(Data records)
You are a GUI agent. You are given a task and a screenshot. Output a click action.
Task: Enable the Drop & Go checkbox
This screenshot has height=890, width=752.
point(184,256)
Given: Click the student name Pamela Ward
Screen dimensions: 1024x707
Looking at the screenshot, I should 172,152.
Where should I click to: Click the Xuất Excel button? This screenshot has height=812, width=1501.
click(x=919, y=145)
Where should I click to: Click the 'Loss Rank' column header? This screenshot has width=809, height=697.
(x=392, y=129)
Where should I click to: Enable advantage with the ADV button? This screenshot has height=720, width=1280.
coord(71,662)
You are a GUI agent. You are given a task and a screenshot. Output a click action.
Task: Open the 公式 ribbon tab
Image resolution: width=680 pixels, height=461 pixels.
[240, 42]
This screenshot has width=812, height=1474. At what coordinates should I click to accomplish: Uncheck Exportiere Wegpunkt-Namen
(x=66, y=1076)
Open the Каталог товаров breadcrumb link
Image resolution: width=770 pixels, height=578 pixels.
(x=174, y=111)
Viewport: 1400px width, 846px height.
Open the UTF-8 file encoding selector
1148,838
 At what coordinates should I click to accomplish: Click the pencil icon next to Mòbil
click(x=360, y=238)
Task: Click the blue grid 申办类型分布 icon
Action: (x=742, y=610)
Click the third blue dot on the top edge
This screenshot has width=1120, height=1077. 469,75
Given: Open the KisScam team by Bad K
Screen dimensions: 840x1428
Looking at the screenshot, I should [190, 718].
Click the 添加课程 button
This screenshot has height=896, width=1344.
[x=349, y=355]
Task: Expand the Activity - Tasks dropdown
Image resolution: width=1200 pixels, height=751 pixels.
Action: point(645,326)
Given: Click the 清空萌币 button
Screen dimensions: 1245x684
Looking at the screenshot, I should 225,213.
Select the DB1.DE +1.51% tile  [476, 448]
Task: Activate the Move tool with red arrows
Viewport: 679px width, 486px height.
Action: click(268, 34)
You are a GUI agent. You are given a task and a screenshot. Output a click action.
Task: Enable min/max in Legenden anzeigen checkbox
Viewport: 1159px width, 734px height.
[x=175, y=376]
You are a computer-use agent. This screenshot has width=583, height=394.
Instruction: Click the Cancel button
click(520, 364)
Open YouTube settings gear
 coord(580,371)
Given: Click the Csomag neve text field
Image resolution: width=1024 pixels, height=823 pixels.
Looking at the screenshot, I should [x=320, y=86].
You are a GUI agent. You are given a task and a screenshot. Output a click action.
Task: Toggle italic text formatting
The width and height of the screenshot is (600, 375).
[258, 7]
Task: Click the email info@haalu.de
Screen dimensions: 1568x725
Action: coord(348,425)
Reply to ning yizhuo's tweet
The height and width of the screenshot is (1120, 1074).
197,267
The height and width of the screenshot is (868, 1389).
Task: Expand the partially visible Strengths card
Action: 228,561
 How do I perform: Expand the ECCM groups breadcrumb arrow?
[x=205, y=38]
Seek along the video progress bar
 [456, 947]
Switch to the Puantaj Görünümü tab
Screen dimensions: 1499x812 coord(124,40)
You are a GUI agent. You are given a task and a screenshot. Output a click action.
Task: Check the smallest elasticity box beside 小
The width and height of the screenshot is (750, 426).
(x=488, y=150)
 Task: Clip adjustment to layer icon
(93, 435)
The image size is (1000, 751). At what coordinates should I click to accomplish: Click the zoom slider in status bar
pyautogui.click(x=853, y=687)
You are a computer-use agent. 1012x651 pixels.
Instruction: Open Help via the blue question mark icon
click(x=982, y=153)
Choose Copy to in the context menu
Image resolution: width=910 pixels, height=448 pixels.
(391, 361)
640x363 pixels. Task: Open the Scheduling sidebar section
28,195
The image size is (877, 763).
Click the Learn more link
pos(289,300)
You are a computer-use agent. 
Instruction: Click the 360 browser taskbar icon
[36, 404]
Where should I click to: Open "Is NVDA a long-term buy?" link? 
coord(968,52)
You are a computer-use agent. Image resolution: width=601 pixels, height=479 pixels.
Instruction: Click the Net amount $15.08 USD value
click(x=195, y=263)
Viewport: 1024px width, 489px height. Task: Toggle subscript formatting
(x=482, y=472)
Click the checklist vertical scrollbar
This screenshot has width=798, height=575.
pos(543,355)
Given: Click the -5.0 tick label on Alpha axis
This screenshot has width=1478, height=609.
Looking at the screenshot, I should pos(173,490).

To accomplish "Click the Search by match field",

(Problem to solve)
Filter the records for the string "computer" and copy every line that holds it.

(Written solution)
You are a computer-use agent. This screenshot has width=583, height=394.
You are a computer-use agent. 1012x651 pixels.
You are a computer-use agent. 
You are a computer-use agent. Image resolution: width=601 pixels, height=479 pixels.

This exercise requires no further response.